---- INPUT DATA
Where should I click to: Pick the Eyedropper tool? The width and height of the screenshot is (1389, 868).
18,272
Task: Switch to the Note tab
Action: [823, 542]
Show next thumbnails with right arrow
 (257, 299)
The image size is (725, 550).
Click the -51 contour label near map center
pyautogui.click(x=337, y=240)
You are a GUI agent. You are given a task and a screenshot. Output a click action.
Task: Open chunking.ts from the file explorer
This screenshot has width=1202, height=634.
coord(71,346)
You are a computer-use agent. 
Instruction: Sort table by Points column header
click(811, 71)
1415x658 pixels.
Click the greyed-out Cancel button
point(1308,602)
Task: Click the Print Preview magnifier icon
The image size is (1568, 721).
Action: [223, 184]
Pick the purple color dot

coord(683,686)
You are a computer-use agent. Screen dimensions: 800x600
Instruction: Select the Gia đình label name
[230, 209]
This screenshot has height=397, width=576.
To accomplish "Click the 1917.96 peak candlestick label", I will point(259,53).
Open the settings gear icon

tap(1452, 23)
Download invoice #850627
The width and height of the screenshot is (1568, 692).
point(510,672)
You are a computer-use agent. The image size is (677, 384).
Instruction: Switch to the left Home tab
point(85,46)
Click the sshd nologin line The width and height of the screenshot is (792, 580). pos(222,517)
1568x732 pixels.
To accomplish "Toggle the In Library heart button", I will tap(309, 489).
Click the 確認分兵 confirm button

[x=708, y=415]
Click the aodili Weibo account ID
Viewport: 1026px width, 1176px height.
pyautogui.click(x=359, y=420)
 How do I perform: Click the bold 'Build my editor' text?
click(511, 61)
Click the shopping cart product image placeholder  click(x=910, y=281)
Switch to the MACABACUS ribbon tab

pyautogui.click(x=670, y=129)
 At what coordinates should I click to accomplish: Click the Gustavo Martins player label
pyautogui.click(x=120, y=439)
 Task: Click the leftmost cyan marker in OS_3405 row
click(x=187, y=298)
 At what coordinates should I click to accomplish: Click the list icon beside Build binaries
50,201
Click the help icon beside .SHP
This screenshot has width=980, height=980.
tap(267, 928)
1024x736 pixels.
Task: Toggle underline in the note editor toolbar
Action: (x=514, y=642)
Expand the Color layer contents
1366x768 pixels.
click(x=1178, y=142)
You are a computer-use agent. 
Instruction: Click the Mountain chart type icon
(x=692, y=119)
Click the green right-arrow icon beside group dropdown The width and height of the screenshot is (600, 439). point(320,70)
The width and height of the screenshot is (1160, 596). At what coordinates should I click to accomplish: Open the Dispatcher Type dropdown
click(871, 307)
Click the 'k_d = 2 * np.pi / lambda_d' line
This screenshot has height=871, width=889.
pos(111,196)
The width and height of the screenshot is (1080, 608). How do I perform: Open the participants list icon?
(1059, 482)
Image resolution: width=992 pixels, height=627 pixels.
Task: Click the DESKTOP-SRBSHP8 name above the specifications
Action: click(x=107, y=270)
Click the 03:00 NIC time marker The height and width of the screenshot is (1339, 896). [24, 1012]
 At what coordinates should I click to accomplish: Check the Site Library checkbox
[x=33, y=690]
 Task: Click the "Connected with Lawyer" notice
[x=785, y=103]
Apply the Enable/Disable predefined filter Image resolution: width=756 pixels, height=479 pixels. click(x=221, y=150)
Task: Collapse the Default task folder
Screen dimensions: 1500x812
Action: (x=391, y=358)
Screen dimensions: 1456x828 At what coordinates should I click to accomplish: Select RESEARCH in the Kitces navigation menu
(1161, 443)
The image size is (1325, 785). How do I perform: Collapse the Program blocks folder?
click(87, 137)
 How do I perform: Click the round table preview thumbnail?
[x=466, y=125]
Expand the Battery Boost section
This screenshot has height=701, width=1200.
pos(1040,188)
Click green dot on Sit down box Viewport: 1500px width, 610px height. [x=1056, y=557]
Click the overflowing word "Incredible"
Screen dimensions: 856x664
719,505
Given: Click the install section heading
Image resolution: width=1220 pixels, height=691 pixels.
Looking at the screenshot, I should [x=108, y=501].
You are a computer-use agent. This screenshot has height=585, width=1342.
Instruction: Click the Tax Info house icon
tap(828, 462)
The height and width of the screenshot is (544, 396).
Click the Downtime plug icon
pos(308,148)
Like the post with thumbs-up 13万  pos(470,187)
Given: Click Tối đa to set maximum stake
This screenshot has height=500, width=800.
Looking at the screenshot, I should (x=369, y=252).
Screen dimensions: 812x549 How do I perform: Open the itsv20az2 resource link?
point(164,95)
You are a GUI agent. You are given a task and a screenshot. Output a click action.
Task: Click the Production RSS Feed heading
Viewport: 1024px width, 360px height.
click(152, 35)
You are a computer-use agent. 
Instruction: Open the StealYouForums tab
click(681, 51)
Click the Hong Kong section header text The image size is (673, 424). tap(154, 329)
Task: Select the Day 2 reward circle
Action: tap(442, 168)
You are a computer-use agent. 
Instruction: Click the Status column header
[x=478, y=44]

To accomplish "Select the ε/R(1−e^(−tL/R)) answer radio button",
--------
▸ **OBJECTIVE**
Write out the entire listing above line for line, changing nothing.

▸ **ANSWER TO THIS EXERCISE**
Where should I click to: Pick the Eyedropper tool? The width and height of the screenshot is (1389, 868).
18,272
Task: Switch to the Note tab
Action: [823, 542]
Show next thumbnails with right arrow
 (257, 299)
The image size is (725, 550).
Click the -51 contour label near map center
pyautogui.click(x=337, y=240)
You are a GUI agent. You are given a task and a screenshot. Output a click action.
Task: Open chunking.ts from the file explorer
This screenshot has width=1202, height=634.
coord(71,346)
You are a computer-use agent. 
Instruction: Sort table by Points column header
click(811, 71)
1415x658 pixels.
Click the greyed-out Cancel button
point(1308,602)
Task: Click the Print Preview magnifier icon
The image size is (1568, 721).
Action: [223, 184]
Pick the purple color dot

coord(683,686)
You are a computer-use agent. Screen dimensions: 800x600
Instruction: Select the Gia đình label name
[230, 209]
This screenshot has height=397, width=576.
To accomplish "Click the 1917.96 peak candlestick label", I will point(259,53).
Open the settings gear icon

tap(1452, 23)
Download invoice #850627
The width and height of the screenshot is (1568, 692).
point(510,672)
You are a computer-use agent. The image size is (677, 384).
Instruction: Switch to the left Home tab
point(85,46)
Click the sshd nologin line The width and height of the screenshot is (792, 580). pos(222,517)
1568x732 pixels.
To accomplish "Toggle the In Library heart button", I will tap(309, 489).
Click the 確認分兵 confirm button

[x=708, y=415]
Click the aodili Weibo account ID
Viewport: 1026px width, 1176px height.
pyautogui.click(x=359, y=420)
 How do I perform: Click the bold 'Build my editor' text?
click(511, 61)
Click the shopping cart product image placeholder  click(x=910, y=281)
Switch to the MACABACUS ribbon tab

pyautogui.click(x=670, y=129)
 At what coordinates should I click to accomplish: Click the Gustavo Martins player label
pyautogui.click(x=120, y=439)
 Task: Click the leftmost cyan marker in OS_3405 row
click(x=187, y=298)
 At what coordinates should I click to accomplish: Click the list icon beside Build binaries
50,201
Click the help icon beside .SHP
This screenshot has width=980, height=980.
tap(267, 928)
1024x736 pixels.
Task: Toggle underline in the note editor toolbar
Action: (x=514, y=642)
Expand the Color layer contents
1366x768 pixels.
click(x=1178, y=142)
You are a computer-use agent. 
Instruction: Click the Mountain chart type icon
(x=692, y=119)
Click the green right-arrow icon beside group dropdown The width and height of the screenshot is (600, 439). point(320,70)
The width and height of the screenshot is (1160, 596). At what coordinates should I click to accomplish: Open the Dispatcher Type dropdown
click(871, 307)
Click the 'k_d = 2 * np.pi / lambda_d' line
This screenshot has height=871, width=889.
pos(111,196)
The width and height of the screenshot is (1080, 608). How do I perform: Open the participants list icon?
(1059, 482)
Image resolution: width=992 pixels, height=627 pixels.
Task: Click the DESKTOP-SRBSHP8 name above the specifications
Action: click(x=107, y=270)
Click the 03:00 NIC time marker The height and width of the screenshot is (1339, 896). [24, 1012]
 At what coordinates should I click to accomplish: Check the Site Library checkbox
[x=33, y=690]
 Task: Click the "Connected with Lawyer" notice
[x=785, y=103]
Apply the Enable/Disable predefined filter Image resolution: width=756 pixels, height=479 pixels. click(x=221, y=150)
Task: Collapse the Default task folder
Screen dimensions: 1500x812
Action: (x=391, y=358)
Screen dimensions: 1456x828 At what coordinates should I click to accomplish: Select RESEARCH in the Kitces navigation menu
(1161, 443)
The image size is (1325, 785). How do I perform: Collapse the Program blocks folder?
click(87, 137)
 How do I perform: Click the round table preview thumbnail?
[x=466, y=125]
Expand the Battery Boost section
This screenshot has height=701, width=1200.
pos(1040,188)
Click green dot on Sit down box Viewport: 1500px width, 610px height. [x=1056, y=557]
Click the overflowing word "Incredible"
Screen dimensions: 856x664
719,505
Given: Click the install section heading
Image resolution: width=1220 pixels, height=691 pixels.
Looking at the screenshot, I should [x=108, y=501].
You are a computer-use agent. This screenshot has height=585, width=1342.
Instruction: Click the Tax Info house icon
tap(828, 462)
The height and width of the screenshot is (544, 396).
Click the Downtime plug icon
pos(308,148)
Like the post with thumbs-up 13万  pos(470,187)
Given: Click Tối đa to set maximum stake
This screenshot has height=500, width=800.
Looking at the screenshot, I should (x=369, y=252).
Screen dimensions: 812x549 How do I perform: Open the itsv20az2 resource link?
point(164,95)
You are a GUI agent. You are given a task and a screenshot. Output a click action.
Task: Click the Production RSS Feed heading
Viewport: 1024px width, 360px height.
click(152, 35)
You are a computer-use agent. 
Instruction: Open the StealYouForums tab
click(681, 51)
Click the Hong Kong section header text The image size is (673, 424). tap(154, 329)
Task: Select the Day 2 reward circle
Action: tap(442, 168)
You are a computer-use agent. 
Instruction: Click the Status column header
[x=478, y=44]

To accomplish "Select the ε/R(1−e^(−tL/R)) answer radio button",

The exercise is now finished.